La SCI commerciale permet de dissocier la détention d'un bien immobilier de l'activité d'exploitation.

  • La SCI commerciale (ou SCI professionnelle) détient un bien utilisé dans le cadre d'une activité professionnelle ou exerce une activité fiscalement considérée comme commerciale ;
  • Contrairement à une SCI classique, son objet social intègre un usage commercial du bien et une répartition des parts sociales adaptée ;
  • Séparation du patrimoine, optimisation fiscale, transmission simplifiée des actifs, mutualisation des ressources entre associés ;
  • Imposée à l'IR par défaut, elle peut être soumise à l'IS de plein droit lorsque les recettes commerciales dépassent, en moyenne sur quatre ans, 10 % des recettes totales hors taxes ;
  • LMNP, SARL de famille, SAS immobilière ou SCPI selon votre projet.

Je vous détaille tout cela section par section.

Qu'est-ce qu'une SCI commerciale ?

Le terme "SCI commerciale" est un raccourci courant, mais il cache une réalité juridique précise. Voici ce que recouvre vraiment cette notion et ce qui la différencie d'une SCI classique.

Définition de la SCI commerciale

La SCI commerciale n'est pas une société commerciale. C'est avant tout une Société Civile Immobilière dont le bien immobilier détenu est utilisé dans le cadre d'une activité commerciale.

Juridiquement, ce terme est un abus de langage. Ce qui est "commercial", c'est l'usage du bien, pas l'activité de la SCI. On l'appelle aussi “SCI professionnelle”.

À ne pas confondre avec la Société Civile Professionnelle (SCP) : cette dernière n'est pas immobilière. Elle sert à exercer une profession libérale réglementée, comme médecin, notaire ou avocat.

Ce qui la distingue d'une SCI classique

Une SCI classique gère des biens immobiliers à usage privé ou locatif nu. La SCI commerciale s'en distingue sur trois points :

  • L'objet social : il précise explicitement que le bien est destiné à un usage commercial ou professionnel. C'est lui qui encadre toute l'activité de la SCI ;
  • L'usage du bien : le local est loué à une société d'exploitation via un bail commercial, et non à un particulier en location nue ;
  • La fiscalité : selon l'intensité de l'activité commerciale, le régime fiscal applicable à la SCI peut changer, là où une SCI classique reste quasi systématiquement à l'IR.

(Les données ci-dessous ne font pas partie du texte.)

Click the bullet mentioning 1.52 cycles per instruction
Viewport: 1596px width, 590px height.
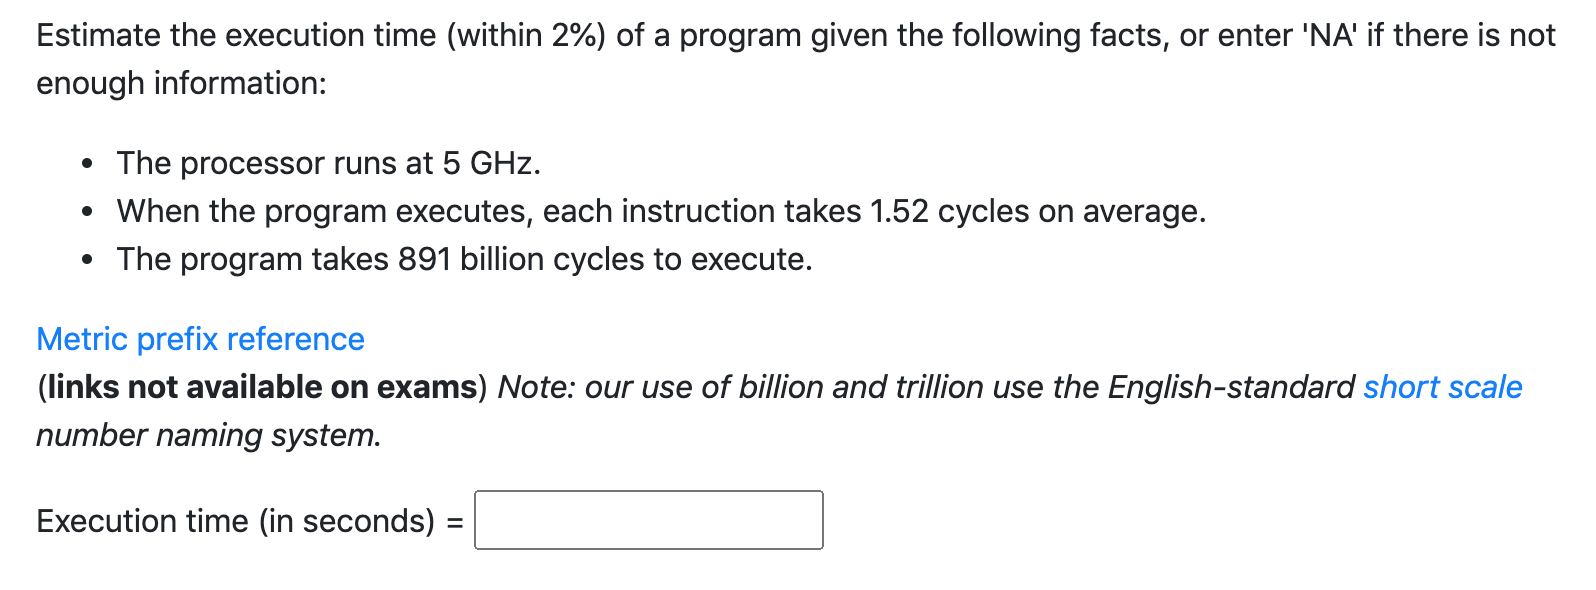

Comme dans toute SCI, chaque associé détient des parts proportionnelles à son apport au capital.

En résumé, même structure juridique, mais un usage et des implications fiscales différents. C'est précisément cet usage qui détermine ce que la SCI peut faire ou non.

Activités autorisées et interdites en SCI

Une SCI reste une société civile. Elle ne peut donc pas exercer n'importe quelle activité. Certaines activités lui sont autorisées, d'autres déclenchent automatiquement des conséquences fiscales importantes.

Les activités civiles autorisées en SCI

La SCI est faite pour acquérir, gérer et transmettre des biens immobiliers. C'est son cœur de métier.

Les activités civiles autorisées comprennent :

  • L'acquisition de biens immobiliers : achat de locaux, d'immeubles, de murs commerciaux ou de locaux à usage professionnel ;
  • La gestion locative nue : location d'un bien non meublé, soumise à l'IR dans la catégorie des revenus fonciers ;
  • L'exploitation de locaux commerciaux : mise à disposition de locaux à une société d'exploitation via un bail commercial, sans que la SCI n'exerce elle-même l'activité commerciale ;
  • La transmission de parts sociales : cession facilitée entre associés ou héritiers, avec une administration simplifiée par rapport à une cession directe d'immeuble.

L'objet social peut être élargi, mais toutes les activités ajoutées doivent rester de nature civile.

Les activités commerciales qui font basculer la SCI

Certaines activités peuvent faire sortir la SCI de son cadre civil et modifier son régime fiscal.

Les activités concernées sont :

  • La location meublée : considérée comme commerciale sur le plan fiscal, elle fait perdre le bénéfice des déficits fonciers et change la nature fiscale de la SCI ;
  • L'exploitation de gîtes, d'espaces de coworking ou d'activités para-hôtelières : ces activités dépassent la simple gestion civile et peuvent entraîner l'assujettissement à l'IS ;
  • L'achat-revente régulier : cette activité est en principe incompatible avec l'objet civil d'une SCI. Une telle pratique expose à une requalification fiscale et juridique.

Deux exceptions méritent votre attention. D'abord, l'achat-revente ponctuel est toléré s'il est prévu dans l'objet social. Mais cette opération ne bénéficiera pas de l'exonération des plus-values immobilières. Ensuite, la SCI de construction-vente (SCCV) construit des immeubles pour les revendre, une activité commerciale par nature. Pourtant, l'article 239 ter du CGI en fait une société civile imposée à l'IR, sans possibilité d'opter pour l'IS.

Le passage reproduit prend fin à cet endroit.